School finance proposal is a simple disaster

By Rod Haxton, editor

Gov. Sam Brownback has unveiled his version of a school finance plan that is both complicated and simple.

It’s simple in that it would eliminate all the complicated math that accompanies the current formula’s “weighting” system. No more difficult calculations with transportation costs, at-risk students, English as a Second Language (ESL) students, etc. Whatever your enrollment, take that times $4,492 and you have your general state aid.

That will be true in the first year of the governor’s plan and 10 years from now.

You can imagine the flaw in that, but we’ll continue.

The governor has proposed raising basic state aid to $4,492 from its current level of $3,780. The $4,492 is where state funding would be if the legislature hadn’t cut funding over the past three years to compensate for the recession’s impact on state revenue.

The general fund budget in the Scott County school district is about $560,000 lower now than it was in 2008-09 as a result of state funding cuts. The cumulative effect of reduced state funding over the past three years totals nearly $1.7 million.

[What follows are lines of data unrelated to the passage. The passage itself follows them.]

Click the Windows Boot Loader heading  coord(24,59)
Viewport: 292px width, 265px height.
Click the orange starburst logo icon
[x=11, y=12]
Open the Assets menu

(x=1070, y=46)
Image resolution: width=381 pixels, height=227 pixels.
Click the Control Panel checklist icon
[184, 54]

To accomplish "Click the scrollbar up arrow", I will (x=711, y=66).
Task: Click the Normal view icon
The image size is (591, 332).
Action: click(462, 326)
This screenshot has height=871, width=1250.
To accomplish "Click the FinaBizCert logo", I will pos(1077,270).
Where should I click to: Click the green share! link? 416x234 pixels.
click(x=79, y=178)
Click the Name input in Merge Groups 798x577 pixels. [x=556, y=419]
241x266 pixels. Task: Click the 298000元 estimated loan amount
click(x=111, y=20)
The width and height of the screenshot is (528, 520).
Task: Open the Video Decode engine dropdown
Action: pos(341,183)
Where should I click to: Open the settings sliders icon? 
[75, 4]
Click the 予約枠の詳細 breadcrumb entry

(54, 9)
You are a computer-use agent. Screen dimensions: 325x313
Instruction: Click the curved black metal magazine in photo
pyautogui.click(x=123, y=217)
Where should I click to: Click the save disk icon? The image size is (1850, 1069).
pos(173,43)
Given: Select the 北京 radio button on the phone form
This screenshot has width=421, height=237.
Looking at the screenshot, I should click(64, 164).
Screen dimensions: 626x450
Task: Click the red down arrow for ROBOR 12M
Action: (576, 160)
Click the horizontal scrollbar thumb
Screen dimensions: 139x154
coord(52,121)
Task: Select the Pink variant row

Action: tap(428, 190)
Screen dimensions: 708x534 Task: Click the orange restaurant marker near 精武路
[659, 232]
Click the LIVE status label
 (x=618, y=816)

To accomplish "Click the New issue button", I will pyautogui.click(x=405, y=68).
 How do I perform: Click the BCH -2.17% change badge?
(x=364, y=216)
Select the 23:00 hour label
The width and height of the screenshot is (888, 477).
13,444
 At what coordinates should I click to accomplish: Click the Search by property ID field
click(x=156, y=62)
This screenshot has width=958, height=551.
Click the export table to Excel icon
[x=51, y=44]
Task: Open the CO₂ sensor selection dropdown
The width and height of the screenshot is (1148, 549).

On the positive side, the governor’s plan would fund kindergarten students as full-time rather than half-time, as is currently done. That would appear to be a bonus for school districts.

But this is where the simple becomes complicated.

Under the current plan, the Scott County district receives $7,518,178 in state and local funding. Under the governor’s plan the district will receive $7,518,178 in state and local funding. How can that be with the increase in funding for kindergarten students?

Scott County has 86 kindergarten students which, at $1,890 per student, amounts to $162,590 (that represents half the basic state aid without any weighting factors). If these same kindergarten students are to be figured as full-time students at $4,492 each, that should increase state funding by $223,722.

Yet, under the governor’s proposal, there is no increase in funding. So what is the benefit to the district if kindergarten students are calculated as full-time students in terms of school funding? Apparently none.

And what of the additional funding that school districts - especially those in rural areas and Western Kansas - have counted on to cover additional transportation costs and to educate the growing number of ESL students? What of the funding that has been counted on for at-risk students, which currently account for 53 percent of the students in the Scott County school district, 43 percent in Dighton and 59 percent in Leoti?

This money will disappear under the governor’s plan.

What hasn’t disappeared is the need to educate these students, transport them to attendance centers, provide ESL instruction and meet the needs of at-risk students so they have every opportunity at a quality education.

The governor may not feel that sense of obligation. There’s a good chance that he may have similar support among a majority of Republican legislators. But school officials feel differently.

Many school officials are referring to the governor’s proposal as little more than “smoke and mirrors.” They are concerned about the failure to provide funding for bilingual and at-risk students and the added burden this will create for local districts.

Scott County Supt. Bill Wilson says the proposal provides a “very narrow description of the basic education that our students are entitled to. It says you get to come to school and the doors are open. Beyond that, we don’t promise you anything.” The governor’s proposal ignores the fact that “it costs more to educate students with these challenges.”

Don’t tell that to the governor or to legislators whose primary focus is to reduce the cost of education by any means necessary.

The best thing that can be said of the school finance plan for Scott County and 103 other Kansas school districts is that at least they won’t receive less money under the governor’s proposal. But even those districts receiving more money shouldn’t be deceived. In most instances it will be a one-time windfall.

And, as Wichita County Supt. Keith Higgins noted, the $144,565 in added money they would receive only begins to compensate for what the state has failed to provide over the past three years.

The biggest concern for anyone paying attention is that this finance plan would freeze state funding for education forever while the cost of utilities, transportation, salaries, insurance, food service, etc., continue to climb. That means if school districts want to maintain their current level of services - if they want to keep their doors open - then more and more burden will fall upon local taxpayers through higher property taxes.

And this, says the Brownback Administration, should prevent further intervention by the courts.

It remains to be seen how much traction the governor’s proposal will find in a legislature dominated by ultra-conservative thinking. It’s worrisome that the governor and a majority of legislators may share the mindset that we’ve reached our limit on funding education.

At least the governor has proposed a finance plan that’s simple. Delusional, yes. But simple.